**Exercise brief:**
Pull out of the data below the stretch of lines bounded by the one containing "Объекты (549, 120)" and the one containing "KURUMSAL (45, 1410)", both bounds included, unchanged.

══ Data shown

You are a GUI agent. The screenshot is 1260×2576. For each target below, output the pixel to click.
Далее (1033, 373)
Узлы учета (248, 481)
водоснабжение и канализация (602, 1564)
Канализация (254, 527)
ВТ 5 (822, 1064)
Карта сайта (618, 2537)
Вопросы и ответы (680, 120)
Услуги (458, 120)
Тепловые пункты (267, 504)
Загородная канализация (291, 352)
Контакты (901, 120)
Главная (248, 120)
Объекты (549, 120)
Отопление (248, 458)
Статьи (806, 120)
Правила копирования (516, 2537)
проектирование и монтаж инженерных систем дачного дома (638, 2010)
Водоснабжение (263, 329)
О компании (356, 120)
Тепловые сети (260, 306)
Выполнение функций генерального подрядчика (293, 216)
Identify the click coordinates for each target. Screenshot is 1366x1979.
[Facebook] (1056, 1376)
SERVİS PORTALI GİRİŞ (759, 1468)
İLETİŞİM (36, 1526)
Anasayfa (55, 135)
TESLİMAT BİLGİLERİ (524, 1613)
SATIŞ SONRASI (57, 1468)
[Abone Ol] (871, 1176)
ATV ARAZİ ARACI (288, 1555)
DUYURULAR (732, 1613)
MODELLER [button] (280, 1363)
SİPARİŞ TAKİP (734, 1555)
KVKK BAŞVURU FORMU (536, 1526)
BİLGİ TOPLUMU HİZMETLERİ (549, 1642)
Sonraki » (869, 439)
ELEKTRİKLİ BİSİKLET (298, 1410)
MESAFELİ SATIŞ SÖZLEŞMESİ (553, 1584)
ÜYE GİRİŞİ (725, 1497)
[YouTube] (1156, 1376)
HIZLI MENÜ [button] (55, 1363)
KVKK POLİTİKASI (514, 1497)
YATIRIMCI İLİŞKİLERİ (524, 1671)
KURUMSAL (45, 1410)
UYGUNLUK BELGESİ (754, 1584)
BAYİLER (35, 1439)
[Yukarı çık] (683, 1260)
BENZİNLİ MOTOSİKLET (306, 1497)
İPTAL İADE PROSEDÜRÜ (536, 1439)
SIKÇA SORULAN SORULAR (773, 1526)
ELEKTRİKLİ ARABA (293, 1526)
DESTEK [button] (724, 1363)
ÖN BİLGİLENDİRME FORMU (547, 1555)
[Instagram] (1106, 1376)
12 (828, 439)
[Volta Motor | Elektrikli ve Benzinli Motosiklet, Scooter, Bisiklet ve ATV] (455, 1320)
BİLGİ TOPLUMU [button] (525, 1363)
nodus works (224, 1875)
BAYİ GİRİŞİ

════

**Expected output:**
Объекты (549, 120)
Отопление (248, 458)
Статьи (806, 120)
Правила копирования (516, 2537)
проектирование и монтаж инженерных систем дачного дома (638, 2010)
Водоснабжение (263, 329)
О компании (356, 120)
Тепловые сети (260, 306)
Выполнение функций генерального подрядчика (293, 216)
Identify the click coordinates for each target. Screenshot is 1366x1979.
[Facebook] (1056, 1376)
SERVİS PORTALI GİRİŞ (759, 1468)
İLETİŞİM (36, 1526)
Anasayfa (55, 135)
TESLİMAT BİLGİLERİ (524, 1613)
SATIŞ SONRASI (57, 1468)
[Abone Ol] (871, 1176)
ATV ARAZİ ARACI (288, 1555)
DUYURULAR (732, 1613)
MODELLER [button] (280, 1363)
SİPARİŞ TAKİP (734, 1555)
KVKK BAŞVURU FORMU (536, 1526)
BİLGİ TOPLUMU HİZMETLERİ (549, 1642)
Sonraki » (869, 439)
ELEKTRİKLİ BİSİKLET (298, 1410)
MESAFELİ SATIŞ SÖZLEŞMESİ (553, 1584)
ÜYE GİRİŞİ (725, 1497)
[YouTube] (1156, 1376)
HIZLI MENÜ [button] (55, 1363)
KVKK POLİTİKASI (514, 1497)
YATIRIMCI İLİŞKİLERİ (524, 1671)
KURUMSAL (45, 1410)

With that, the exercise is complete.